• _OBJECTIF_
Traduisez en anglais, s'il vous plaît, cette phrase du texte sur le transfert d'entreprise : « Des enquêtes sont ordonnées, en ce qui concerne la réalité des prestations de travail, ainsi que les circonstances de la rupture. »

• _TEXTE CITÉ_
Terralaboris asbl

Critères d’appréciation in concreto de l’existence d’un transfert d’entreprise

Commentaire de C. trav. Bruxelles, 12 août 2014, R.G. 2012/AB/1.008

Mis en ligne le jeudi 25 septembre 2014


Cour du travail de Bruxelles, 12 août 2014, R.G. n° 2012/AB/1.008

TERRA LABORIS ASBL

Dans un arrêt du 12 août 2004, la Cour du travail de Bruxelles, saisie de demandes de régularisation de primes de fin d’année et de pécules de vacances, rappelle la notion d’unité d’employeur ainsi que les conditions du transfert d’entreprise au sens de la CCT 32bis.

Les faits

Une société exploitant un magasin de nuit « Night Shop » engage un vendeur dans le cadre d’un contrat à durée indéterminée à temps partiel. La société (initialement SCRIS) se transforme (SPRL) et son ancien gérant devient gérant unique statutaire. L’employé passe, ultérieurement, à temps plein, un nouveau contrat étant signé à cette occasion.

Une nouvelle société (SPRL) est constituée ultérieurement, avec le même siège social, ainsi que le même gérant (celui-ci étant détenteur de 40 parts sur 100). Un nouveau contrat est alors conclu entre cette troisième société et l’intéressé.

Un différend intervient entre parties, amenant à la fin des prestations de l’intéressé. Les circonstances de la rupture, ainsi que la date exacte de fin, resteront peu claires.

L’intéressé réclame, ultérieurement, via son organisation syndicale, une indemnité compensatoire de préavis, ainsi que diverses sommes (pécules et primes de fin d’année) et ce à l’égard de la troisième société.

Décision du tribunal

Par jugement du 21 juin 2010, le tribunal du travail constate que l’occupation de l’intéressé a été ininterrompue, depuis le début et qu’il y a eu continuité d’entreprise, les activités de la société, qui avait initialement engagé l’intéressé, ayant été transférées conventionnellement au dernier employeur. Celui-ci est dès lors lié par le non respect des engagements de cette dernière, et ce par application de la CCT 32bis.

Des enquêtes sont ordonnées, en ce qui concerne la réalité des prestations de travail, ainsi que les circonstances de la rupture.

La société interjette appel, après la tenue des enquêtes, le tribunal du travail n’ayant, de ce fait, pas l’occasion de statuer quant au fond.

• _DONNÉES FOURNIES_

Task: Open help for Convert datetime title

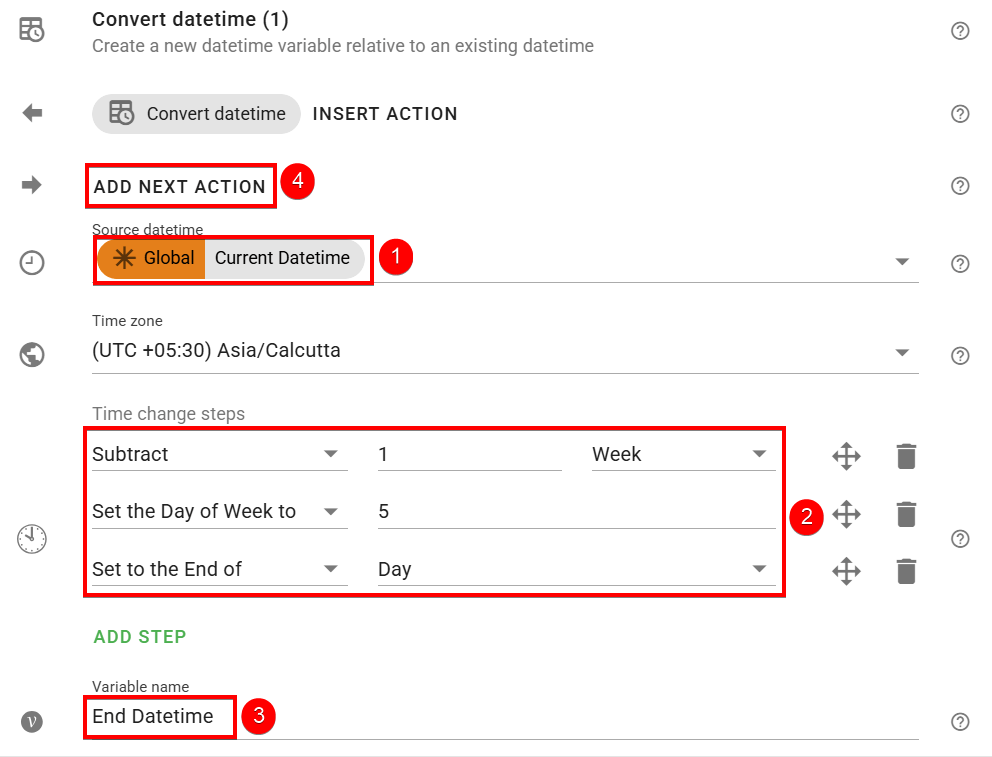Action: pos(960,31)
--
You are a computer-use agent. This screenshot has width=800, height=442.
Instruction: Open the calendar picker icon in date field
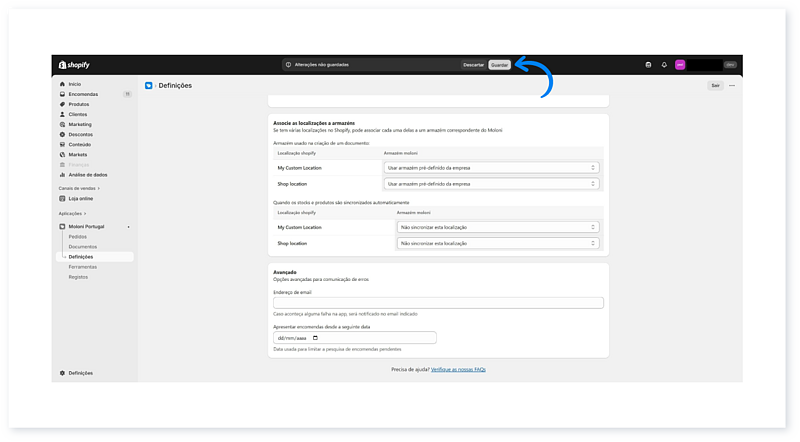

• _CORRIGÉ_
Investigations are ordered regarding the reality of the work performed, as well as the circumstances of the termination.